→ Problem description
Provide the material again, with every line intact and exact.

━━━ Input material

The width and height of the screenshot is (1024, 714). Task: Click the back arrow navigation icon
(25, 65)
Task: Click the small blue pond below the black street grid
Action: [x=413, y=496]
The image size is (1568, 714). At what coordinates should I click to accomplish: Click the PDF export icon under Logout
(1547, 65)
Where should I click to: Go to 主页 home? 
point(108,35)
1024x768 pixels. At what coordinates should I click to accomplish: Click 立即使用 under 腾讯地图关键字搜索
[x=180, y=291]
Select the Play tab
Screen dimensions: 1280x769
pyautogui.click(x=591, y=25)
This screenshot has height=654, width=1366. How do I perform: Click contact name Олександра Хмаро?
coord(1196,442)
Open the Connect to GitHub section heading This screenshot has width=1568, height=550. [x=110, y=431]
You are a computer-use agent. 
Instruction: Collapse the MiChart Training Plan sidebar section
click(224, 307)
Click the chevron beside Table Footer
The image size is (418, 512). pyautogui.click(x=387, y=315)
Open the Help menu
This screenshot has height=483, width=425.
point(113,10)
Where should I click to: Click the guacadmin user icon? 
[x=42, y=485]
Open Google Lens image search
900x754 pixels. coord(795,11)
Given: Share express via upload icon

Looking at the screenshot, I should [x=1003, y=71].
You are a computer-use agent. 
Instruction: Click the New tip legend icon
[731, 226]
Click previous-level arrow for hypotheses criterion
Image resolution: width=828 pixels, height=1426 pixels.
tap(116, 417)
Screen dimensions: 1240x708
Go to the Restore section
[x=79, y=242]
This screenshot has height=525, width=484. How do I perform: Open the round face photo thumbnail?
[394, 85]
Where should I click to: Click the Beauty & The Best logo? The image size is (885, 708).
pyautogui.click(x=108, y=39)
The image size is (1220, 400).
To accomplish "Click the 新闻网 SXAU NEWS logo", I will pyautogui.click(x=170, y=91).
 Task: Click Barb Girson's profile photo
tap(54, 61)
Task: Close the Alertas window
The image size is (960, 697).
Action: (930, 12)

━━━━━━

→ Reply to the task
The width and height of the screenshot is (1024, 714). Task: Click the back arrow navigation icon
(25, 65)
Task: Click the small blue pond below the black street grid
Action: [x=413, y=496]
The image size is (1568, 714). At what coordinates should I click to accomplish: Click the PDF export icon under Logout
(1547, 65)
Where should I click to: Go to 主页 home? 
point(108,35)
1024x768 pixels. At what coordinates should I click to accomplish: Click 立即使用 under 腾讯地图关键字搜索
[x=180, y=291]
Select the Play tab
Screen dimensions: 1280x769
pyautogui.click(x=591, y=25)
This screenshot has height=654, width=1366. How do I perform: Click contact name Олександра Хмаро?
coord(1196,442)
Open the Connect to GitHub section heading This screenshot has width=1568, height=550. [x=110, y=431]
You are a computer-use agent. 
Instruction: Collapse the MiChart Training Plan sidebar section
click(224, 307)
Click the chevron beside Table Footer
The image size is (418, 512). pyautogui.click(x=387, y=315)
Open the Help menu
This screenshot has height=483, width=425.
point(113,10)
Where should I click to: Click the guacadmin user icon? 
[x=42, y=485]
Open Google Lens image search
900x754 pixels. coord(795,11)
Given: Share express via upload icon

Looking at the screenshot, I should [x=1003, y=71].
You are a computer-use agent. 
Instruction: Click the New tip legend icon
[731, 226]
Click previous-level arrow for hypotheses criterion
Image resolution: width=828 pixels, height=1426 pixels.
tap(116, 417)
Screen dimensions: 1240x708
Go to the Restore section
[x=79, y=242]
This screenshot has height=525, width=484. How do I perform: Open the round face photo thumbnail?
[394, 85]
Where should I click to: Click the Beauty & The Best logo? The image size is (885, 708).
pyautogui.click(x=108, y=39)
The image size is (1220, 400).
To accomplish "Click the 新闻网 SXAU NEWS logo", I will pyautogui.click(x=170, y=91).
 Task: Click Barb Girson's profile photo
tap(54, 61)
Task: Close the Alertas window
The image size is (960, 697).
Action: (930, 12)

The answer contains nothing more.